犯罪の被害に遭われた方々に対する配慮と保護を図る制度について、平成19年に法律が改正されました。
これらは「犯罪被害者保護制度」と呼ばれ、犯罪被害に遭われた方々だけではなくその家族の方への配慮や保護を図ることを目的として、定められた制度です。
この改正の主な内容としては、「被害者等が刑事裁判に参加する制度」、「被害者等に関する情報保護」、「損害補償請求に関し刑事手続の成果を利用する制度」などについての規定が設けられました。
また、「訴訟記録の閲覧及び謄写の範囲を拡大する」規定も設けられました。
通常、刑事裁判においては裁判がまだ進行中の事件については一般の人が
裁判記録を調べたり、書き写したりすることはできません。
しかしこの新しい規定により、刑事事件の被害者等については、裁判進行中でも上記の行為が可能になりました。
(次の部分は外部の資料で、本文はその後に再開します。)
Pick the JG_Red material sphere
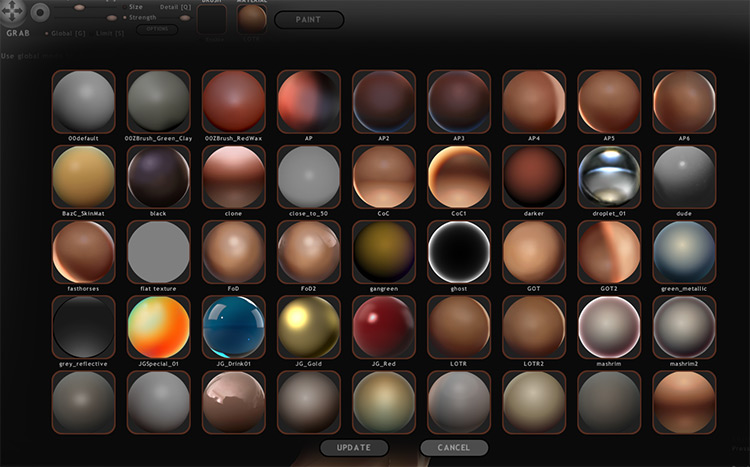 click(x=384, y=326)
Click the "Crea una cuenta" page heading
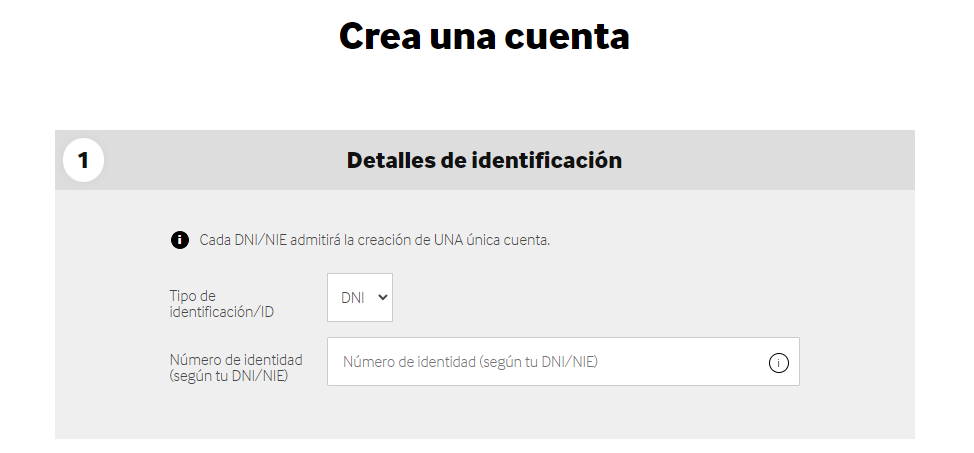Image resolution: width=974 pixels, height=453 pixels. click(x=484, y=36)
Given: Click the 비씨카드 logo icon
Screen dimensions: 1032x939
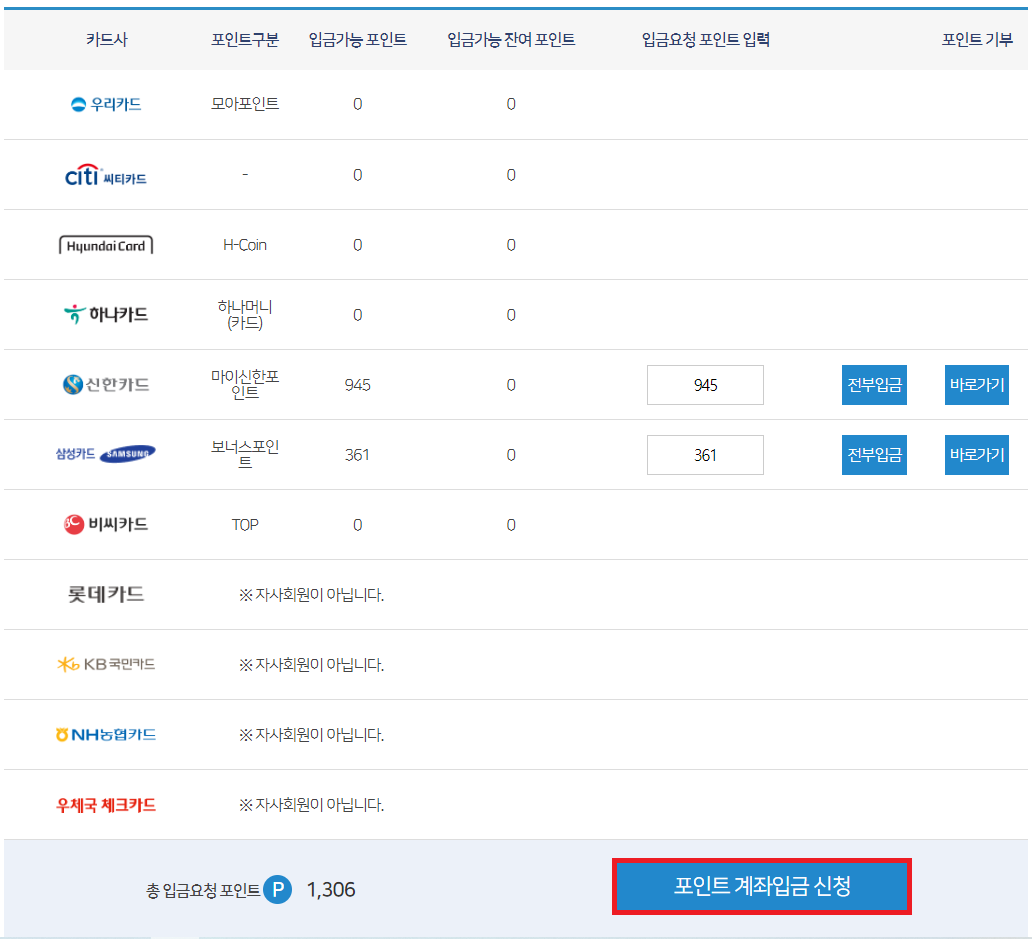Looking at the screenshot, I should click(x=105, y=524).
また、その裁判の被告人がこれまでに引き起こした同じ種類の犯罪行為の被害者の方(同種余罪の被害者)についても、この被告人に対して損害賠償を請求するために必要と認められた場合には、その刑事事件の被害者等と同じように、裁判記録を調べたり(閲覧)書き写したり(謄写)することが可能になりました。